Looking to get my father a pair of headphones for his Christmas. Now, I know I dont want earphones, but I dont want to get him big bulky headphones like the Grado style ones.

He likes these (size and sound quality), but open to suggestions. :thumb:

Bowers & Wilkins P5 (from the Apple store)









What I want:

Style: Headphones (think on ear, not arround ear)
Budget: £150-£250


----------



## stewartmak7 (Oct 26, 2009)

Bose do head phones similar to above around 170. Or bang and olufsen


----------



## amiller (Jan 1, 2009)

been down the B&O route myself and not too impressed with their headphones.

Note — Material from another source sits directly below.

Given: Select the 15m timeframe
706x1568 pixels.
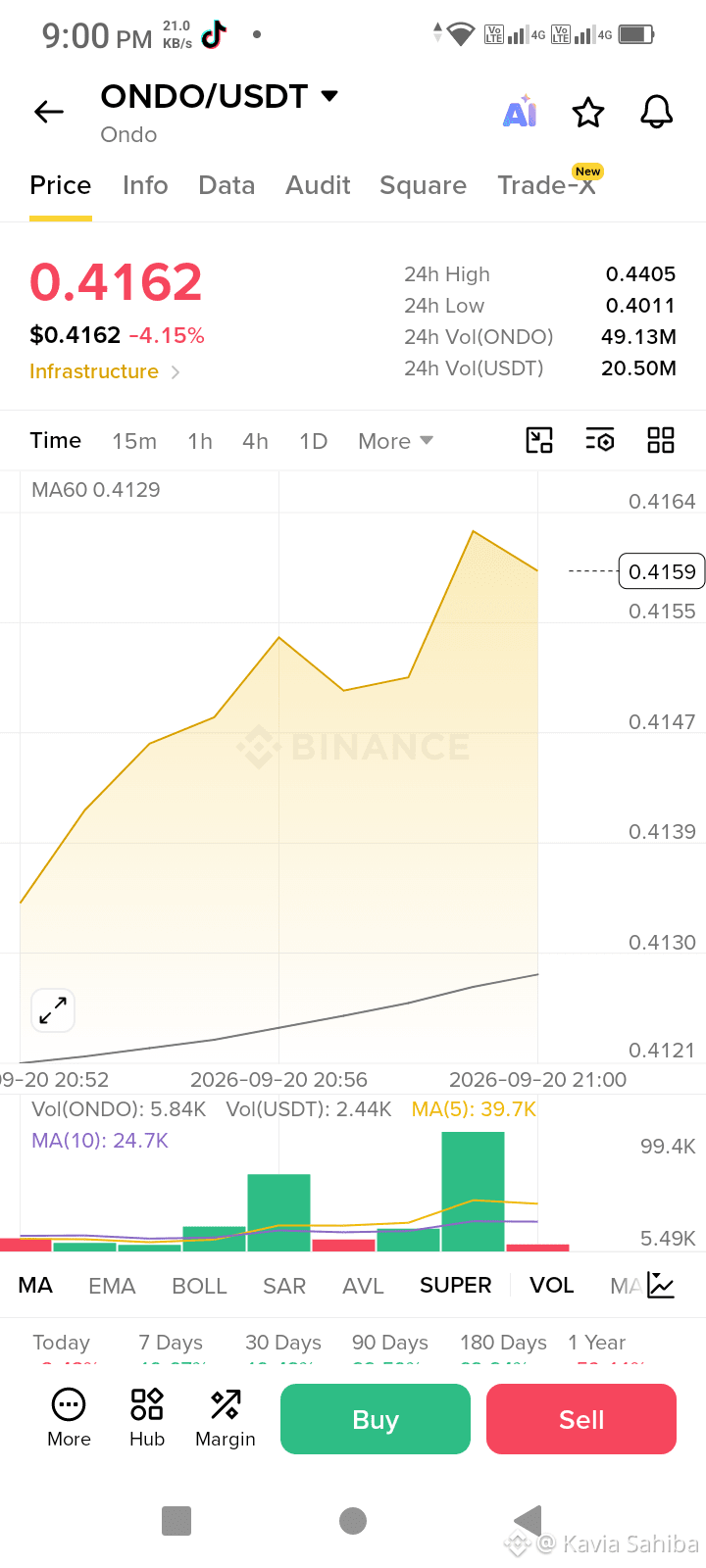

Are the BOSE actually any good?


----------



## chopper007 (Nov 9, 2010)

hi mate, i work as a freelance sound engineer and would recomend Sennheiser HD25's
nothing better and around £165 i think

hope that helps


----------



## msherry21 (Jun 24, 2007)

Anything by Sennheiser!!!

Michael.


----------



## amiller (Jan 1, 2009)

chopper007 said:


> hi mate, i work as a freelance sound engineer and would recomend Sennheiser HD25's
> nothing better and around £165 i think
> 
> hope that helps


they do get some good reviews- thanks! :thumb:

Any knowledge of the Grado range anyone? Tempted by the 225i's myself.


----------



## JordanTypeR (Mar 13, 2010)

Not too sure if this is of too much use but I got the B&W Zeppelin iPod dock and the sound quality and clarity is second to none. I can only assume their headphones must be of a similar standard.

You tried websites like Stuff and T3 to see what they recommend?


----------



## amiller (Jan 1, 2009)

JordanTypeR said:


> Not too sure if this is of too much use but I got the B&W Zeppelin iPod dock and the sound quality and clarity is second to none. I can only assume their headphones must be of a similar standard.
> 
> You tried websites like Stuff and T3 to see what they recommend?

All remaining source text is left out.